The input-side multimodal encoder integrates three types of information: multivariate time series, external covariates (e.g., holidays), events and text; the output side uses a mixture density network to generate a complete probability distribution and provide quantile predictions.

## Detailed Explanation of Chrona's Core Capabilities

### Event-Aware Prediction
Can input event lists (e.g., 'Black Friday'), learn the impact patterns of events on historical data and apply them to future predictions, suitable for scenarios like retail promotions and financial policy analysis.
### Probabilistic Prediction and Uncertainty Quantification
Provides P10/P50/P90 quantile predictions, helping decision-makers understand pessimistic, most likely, and optimistic scenarios, and guiding risk-sensitive scenarios like inventory management.
### In-Context Learning and Zero-Shot Adaptation
No retraining needed; inputting a few examples can adapt to new domains, reducing deployment costs.
### Edge Deployment
Supports ONNX export (2-5x CPU inference acceleration), Docker containers, and FastAPI services, adapting to edge devices.

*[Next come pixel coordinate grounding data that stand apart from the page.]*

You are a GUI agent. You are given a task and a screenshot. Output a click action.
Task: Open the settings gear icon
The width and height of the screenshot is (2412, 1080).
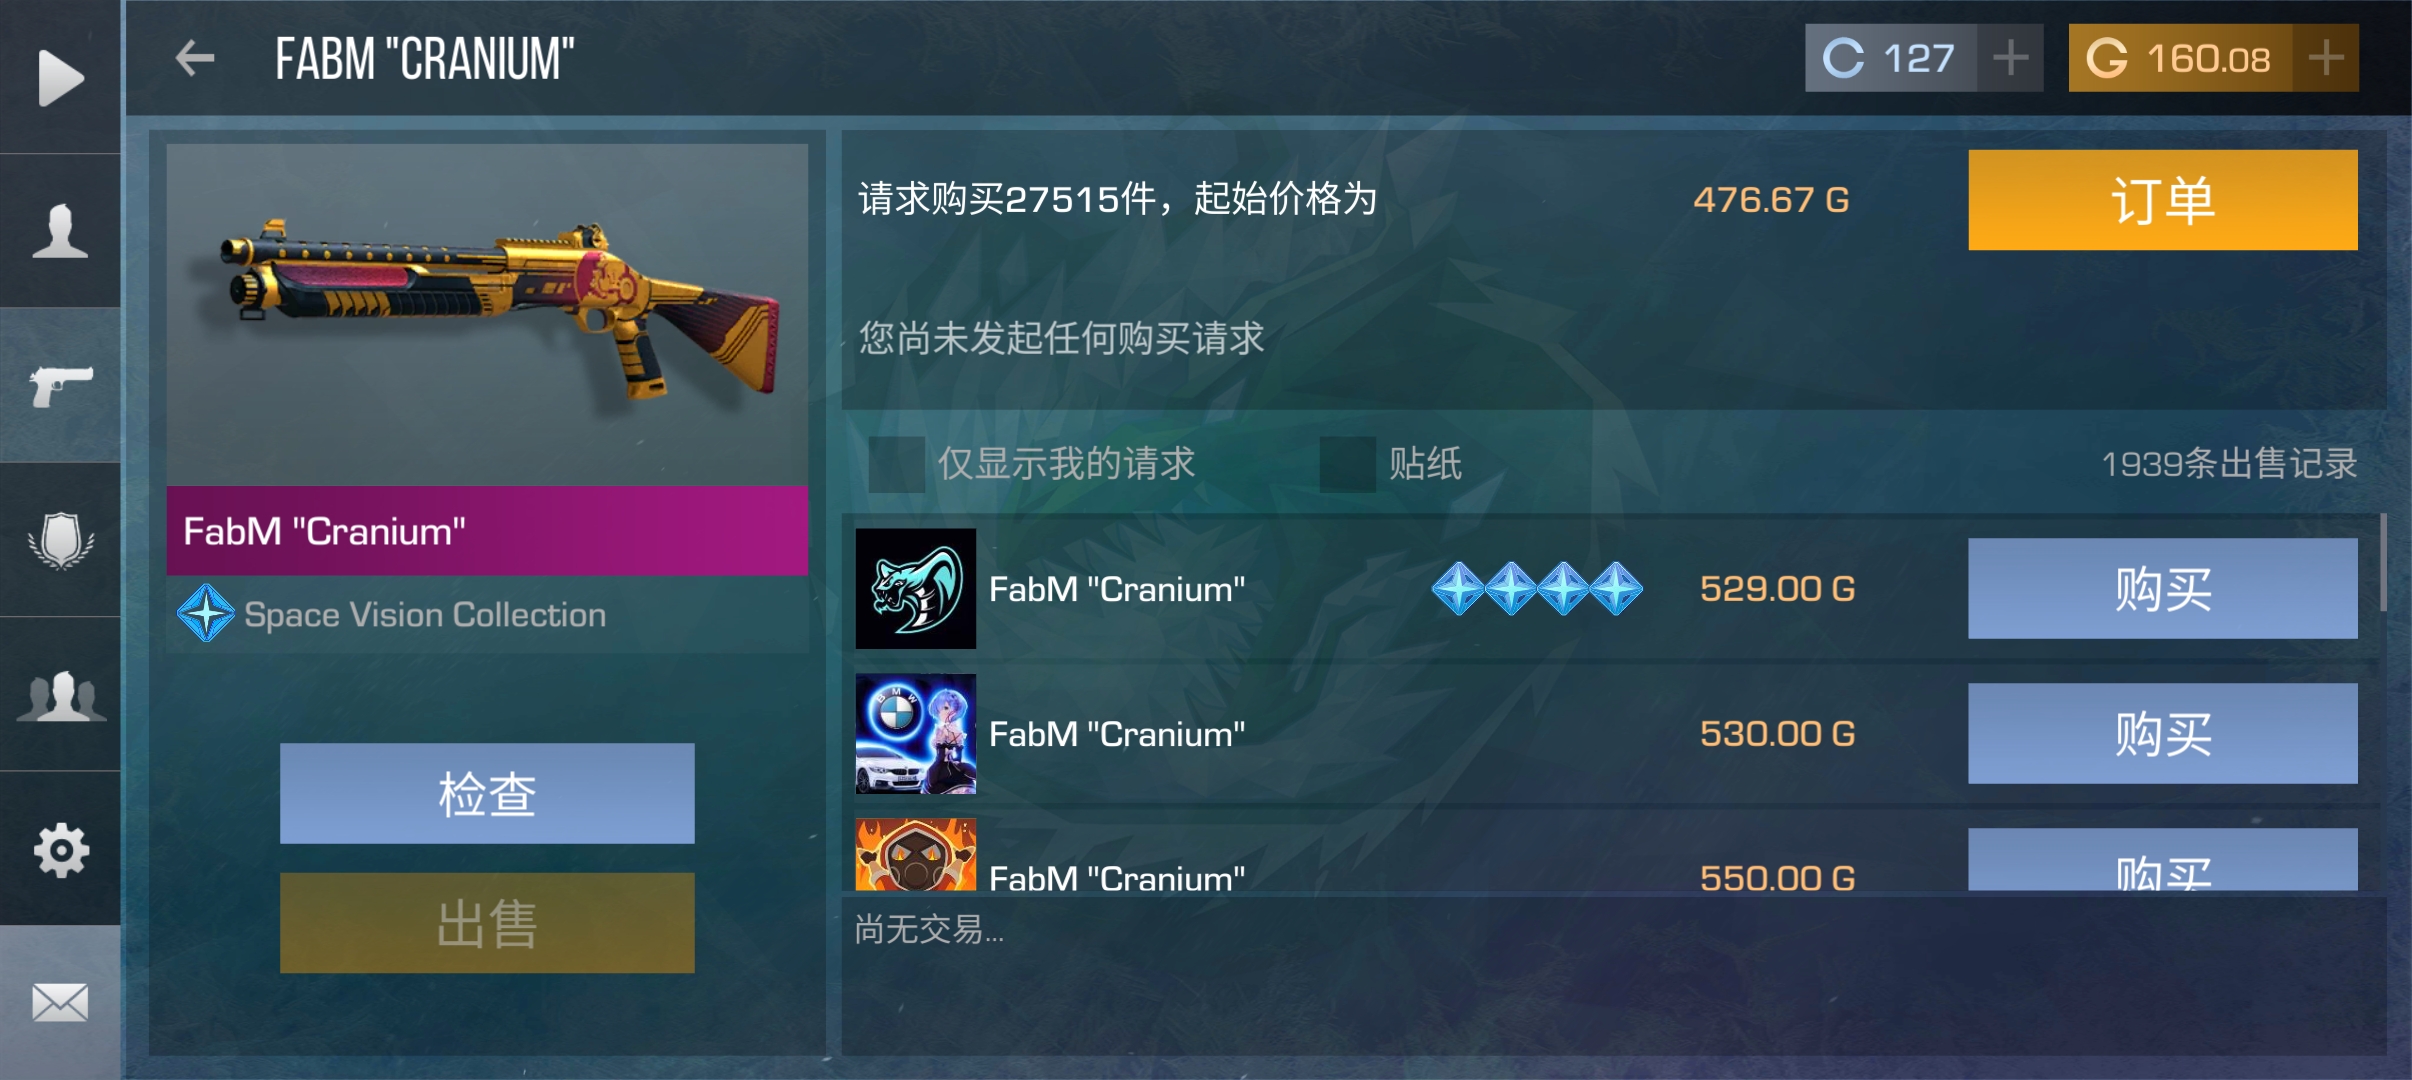61,850
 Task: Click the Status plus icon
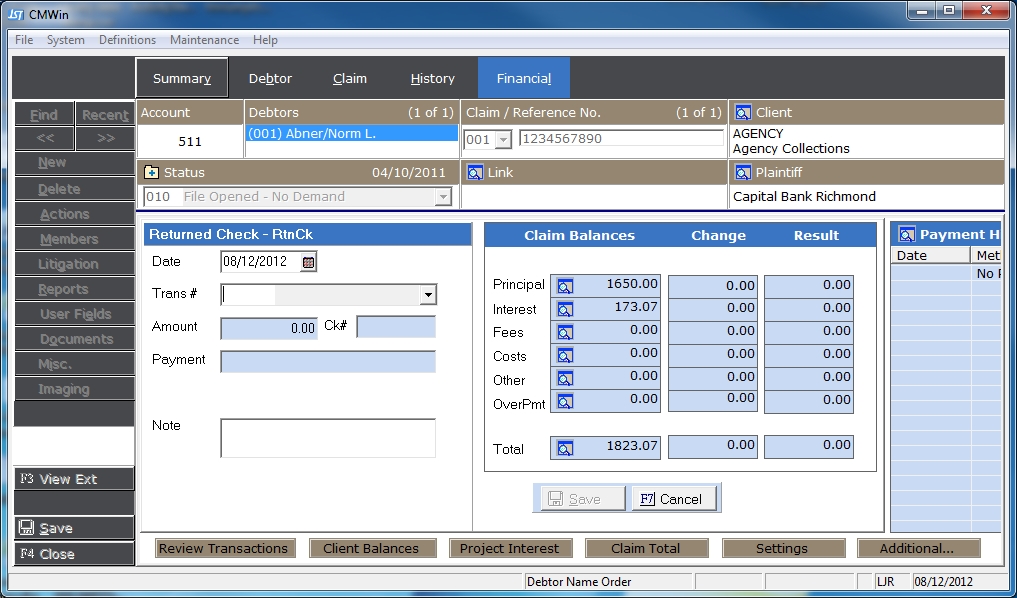pos(152,172)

## Chrona's API Functions and Comparative Advantages

#### API Functions Cover the Entire Workflow
| Endpoint | Function | Typical Scenario |
|------|------|----------|
| /forecast | Probabilistic multi-step prediction | Sales prediction, demand planning |
| /simulate | Scenario analysis | What-if analysis |
| /anomaly | Anomaly detection | Equipment failure warning |
| /embed | Text embedding | Convert event descriptions to model inputs |
| /forecast/stream | Streaming prediction | Real-time monitoring |
#### Comparison with Traditional Solutions
| Capability | Chrona | Traditional statistical models | Classic deep learning models |
|------|--------|--------------|------------------|
| Multivariate + hierarchical | ✅ Natively supported | ⚠️ Requires special handling | ⚠️ Partially supported |
| Text/event conditions | ✅ Built-in | ❌ Not supported | ❌ Not supported |
| Probabilistic output | ✅ Natively | ⚠️ Approximate | ⚠️ Requires additional modeling |
| 4K+ context | ✅ Supported | ❌ Not supported | ❌ Limited by architecture |
| In-context learning | ✅ Supported | ❌ Not supported | ❌ Requires fine-tuning |
| Edge deployment | ✅ ONNX export | ✅ Lightweight | ⚠️ Complex |

## Chrona's Application Prospects and Summary

Chrona represents a new direction in time series prediction: shifting from function fitting to intelligent prediction that 'understands events, quantifies uncertainty, and adapts to scenarios'. For data science teams, its event-aware capability understands business context, probabilistic output supports risk assessment, and in-context learning enables rapid deployment. In the future, we look forward to more specialized foundation models like Chrona, bringing out-of-the-box intelligent capabilities to vertical domains.